- Data for the task:
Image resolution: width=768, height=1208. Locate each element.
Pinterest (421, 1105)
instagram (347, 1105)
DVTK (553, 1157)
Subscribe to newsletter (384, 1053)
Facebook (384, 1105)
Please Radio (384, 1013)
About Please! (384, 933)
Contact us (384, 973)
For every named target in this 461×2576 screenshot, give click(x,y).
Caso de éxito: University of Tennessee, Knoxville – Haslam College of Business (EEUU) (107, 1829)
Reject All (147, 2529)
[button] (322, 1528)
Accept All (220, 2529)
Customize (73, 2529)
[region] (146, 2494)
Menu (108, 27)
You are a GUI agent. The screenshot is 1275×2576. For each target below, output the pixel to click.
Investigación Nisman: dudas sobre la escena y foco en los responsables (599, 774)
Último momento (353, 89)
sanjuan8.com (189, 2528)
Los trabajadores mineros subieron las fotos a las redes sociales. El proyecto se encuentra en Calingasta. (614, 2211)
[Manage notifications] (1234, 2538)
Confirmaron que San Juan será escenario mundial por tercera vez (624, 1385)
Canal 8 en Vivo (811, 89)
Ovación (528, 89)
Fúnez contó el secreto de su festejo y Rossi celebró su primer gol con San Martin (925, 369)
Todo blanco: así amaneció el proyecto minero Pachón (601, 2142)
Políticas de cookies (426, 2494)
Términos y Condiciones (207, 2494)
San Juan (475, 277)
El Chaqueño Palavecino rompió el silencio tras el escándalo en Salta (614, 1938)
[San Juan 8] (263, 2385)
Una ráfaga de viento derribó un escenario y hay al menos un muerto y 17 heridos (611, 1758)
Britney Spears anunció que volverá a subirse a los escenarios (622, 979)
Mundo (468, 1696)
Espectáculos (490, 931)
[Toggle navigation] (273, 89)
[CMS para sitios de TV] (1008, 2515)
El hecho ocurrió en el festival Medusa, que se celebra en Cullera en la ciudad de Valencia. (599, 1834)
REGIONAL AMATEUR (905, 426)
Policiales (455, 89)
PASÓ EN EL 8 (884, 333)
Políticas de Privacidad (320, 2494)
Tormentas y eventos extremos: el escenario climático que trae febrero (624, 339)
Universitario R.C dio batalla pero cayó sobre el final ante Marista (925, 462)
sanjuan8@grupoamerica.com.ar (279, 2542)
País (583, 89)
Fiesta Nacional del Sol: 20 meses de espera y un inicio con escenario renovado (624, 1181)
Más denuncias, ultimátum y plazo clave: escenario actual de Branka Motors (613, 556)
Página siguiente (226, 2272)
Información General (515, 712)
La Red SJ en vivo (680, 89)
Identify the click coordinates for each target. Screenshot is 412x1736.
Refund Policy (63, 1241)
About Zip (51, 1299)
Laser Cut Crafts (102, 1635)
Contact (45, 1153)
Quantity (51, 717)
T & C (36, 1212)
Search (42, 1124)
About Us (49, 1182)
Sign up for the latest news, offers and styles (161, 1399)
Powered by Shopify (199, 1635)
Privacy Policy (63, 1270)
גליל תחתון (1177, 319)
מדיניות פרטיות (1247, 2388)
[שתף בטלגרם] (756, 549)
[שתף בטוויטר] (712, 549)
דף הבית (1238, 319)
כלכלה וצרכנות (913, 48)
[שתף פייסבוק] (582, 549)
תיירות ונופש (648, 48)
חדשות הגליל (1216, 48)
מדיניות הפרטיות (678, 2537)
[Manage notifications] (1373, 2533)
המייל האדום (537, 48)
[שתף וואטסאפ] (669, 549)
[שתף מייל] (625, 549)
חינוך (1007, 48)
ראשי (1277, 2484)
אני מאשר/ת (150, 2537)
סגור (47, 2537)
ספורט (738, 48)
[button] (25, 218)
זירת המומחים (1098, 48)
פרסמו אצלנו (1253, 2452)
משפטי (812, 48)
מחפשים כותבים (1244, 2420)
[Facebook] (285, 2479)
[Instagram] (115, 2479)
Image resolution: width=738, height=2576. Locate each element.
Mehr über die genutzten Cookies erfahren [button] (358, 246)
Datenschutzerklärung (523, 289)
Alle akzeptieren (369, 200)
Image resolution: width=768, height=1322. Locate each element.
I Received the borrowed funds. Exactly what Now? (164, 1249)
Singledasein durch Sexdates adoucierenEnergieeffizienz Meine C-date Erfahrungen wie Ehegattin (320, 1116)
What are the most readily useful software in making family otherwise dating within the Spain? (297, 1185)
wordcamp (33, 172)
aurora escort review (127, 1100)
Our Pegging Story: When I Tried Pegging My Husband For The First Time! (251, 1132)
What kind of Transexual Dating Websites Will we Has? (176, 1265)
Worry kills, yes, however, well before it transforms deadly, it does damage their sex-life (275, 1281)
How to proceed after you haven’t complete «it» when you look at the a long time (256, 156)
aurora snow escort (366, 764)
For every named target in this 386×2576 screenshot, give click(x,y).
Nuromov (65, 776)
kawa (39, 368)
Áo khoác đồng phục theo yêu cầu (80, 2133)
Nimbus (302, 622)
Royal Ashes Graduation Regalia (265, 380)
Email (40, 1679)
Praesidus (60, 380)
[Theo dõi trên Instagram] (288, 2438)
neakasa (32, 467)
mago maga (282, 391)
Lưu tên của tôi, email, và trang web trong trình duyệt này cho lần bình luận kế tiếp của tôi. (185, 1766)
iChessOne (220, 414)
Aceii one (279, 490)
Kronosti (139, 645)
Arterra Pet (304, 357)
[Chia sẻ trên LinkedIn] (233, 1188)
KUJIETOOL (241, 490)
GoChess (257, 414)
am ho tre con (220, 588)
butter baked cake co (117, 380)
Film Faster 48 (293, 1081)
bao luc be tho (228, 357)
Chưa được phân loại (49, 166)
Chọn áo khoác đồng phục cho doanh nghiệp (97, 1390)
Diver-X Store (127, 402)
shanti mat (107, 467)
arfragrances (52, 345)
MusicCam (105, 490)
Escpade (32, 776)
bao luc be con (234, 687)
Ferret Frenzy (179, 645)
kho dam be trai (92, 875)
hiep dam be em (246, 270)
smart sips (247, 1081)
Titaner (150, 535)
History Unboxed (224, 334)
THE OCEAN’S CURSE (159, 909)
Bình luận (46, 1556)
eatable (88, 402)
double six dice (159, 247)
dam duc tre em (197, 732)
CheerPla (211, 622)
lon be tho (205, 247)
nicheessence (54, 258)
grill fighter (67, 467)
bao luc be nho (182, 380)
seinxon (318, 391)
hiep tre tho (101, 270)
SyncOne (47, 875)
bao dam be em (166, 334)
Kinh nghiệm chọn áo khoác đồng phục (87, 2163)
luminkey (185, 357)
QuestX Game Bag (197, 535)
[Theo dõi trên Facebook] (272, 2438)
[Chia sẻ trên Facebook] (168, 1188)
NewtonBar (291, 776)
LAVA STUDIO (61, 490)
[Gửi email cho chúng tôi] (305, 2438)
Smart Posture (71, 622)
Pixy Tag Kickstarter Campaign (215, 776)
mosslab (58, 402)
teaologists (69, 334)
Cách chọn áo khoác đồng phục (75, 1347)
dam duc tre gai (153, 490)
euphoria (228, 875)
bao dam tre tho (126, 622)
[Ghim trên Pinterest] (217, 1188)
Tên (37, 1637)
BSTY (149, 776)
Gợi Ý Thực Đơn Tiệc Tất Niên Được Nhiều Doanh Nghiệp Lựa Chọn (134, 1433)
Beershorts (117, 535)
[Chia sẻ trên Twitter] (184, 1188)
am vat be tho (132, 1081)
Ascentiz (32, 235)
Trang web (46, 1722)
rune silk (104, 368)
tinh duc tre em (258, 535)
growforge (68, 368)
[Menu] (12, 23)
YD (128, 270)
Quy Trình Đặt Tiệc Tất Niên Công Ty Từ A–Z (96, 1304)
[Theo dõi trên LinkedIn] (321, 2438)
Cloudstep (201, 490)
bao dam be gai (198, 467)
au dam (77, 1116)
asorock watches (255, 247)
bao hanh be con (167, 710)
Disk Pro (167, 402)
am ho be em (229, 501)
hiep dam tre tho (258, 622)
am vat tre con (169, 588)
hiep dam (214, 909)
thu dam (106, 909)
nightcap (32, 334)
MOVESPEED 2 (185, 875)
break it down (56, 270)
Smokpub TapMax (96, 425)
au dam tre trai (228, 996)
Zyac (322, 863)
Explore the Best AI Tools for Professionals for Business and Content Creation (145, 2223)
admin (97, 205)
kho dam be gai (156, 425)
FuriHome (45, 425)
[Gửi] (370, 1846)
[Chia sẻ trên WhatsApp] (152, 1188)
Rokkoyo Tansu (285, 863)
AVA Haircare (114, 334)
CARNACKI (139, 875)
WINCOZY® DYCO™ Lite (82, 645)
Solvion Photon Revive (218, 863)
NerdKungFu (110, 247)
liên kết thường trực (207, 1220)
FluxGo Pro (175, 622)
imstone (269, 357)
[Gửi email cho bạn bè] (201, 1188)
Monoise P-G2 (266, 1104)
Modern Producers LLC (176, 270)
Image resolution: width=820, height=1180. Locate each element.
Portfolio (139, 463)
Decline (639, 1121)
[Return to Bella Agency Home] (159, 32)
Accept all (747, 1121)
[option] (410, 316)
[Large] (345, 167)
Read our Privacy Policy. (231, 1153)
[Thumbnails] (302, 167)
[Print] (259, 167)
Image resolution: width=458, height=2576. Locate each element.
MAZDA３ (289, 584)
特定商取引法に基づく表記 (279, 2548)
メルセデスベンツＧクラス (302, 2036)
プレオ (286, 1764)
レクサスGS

- Task objective: Reproduce exactly the lines above from the line with "Privacy Policy (63, 1270)" to the line with "[Manage notifications] (1373, 2533)", including both, and add nothing.

- Task result:
Privacy Policy (63, 1270)
גליל תחתון (1177, 319)
מדיניות פרטיות (1247, 2388)
[שתף בטלגרם] (756, 549)
[שתף בטוויטר] (712, 549)
דף הבית (1238, 319)
כלכלה וצרכנות (913, 48)
[שתף פייסבוק] (582, 549)
תיירות ונופש (648, 48)
חדשות הגליל (1216, 48)
מדיניות הפרטיות (678, 2537)
[Manage notifications] (1373, 2533)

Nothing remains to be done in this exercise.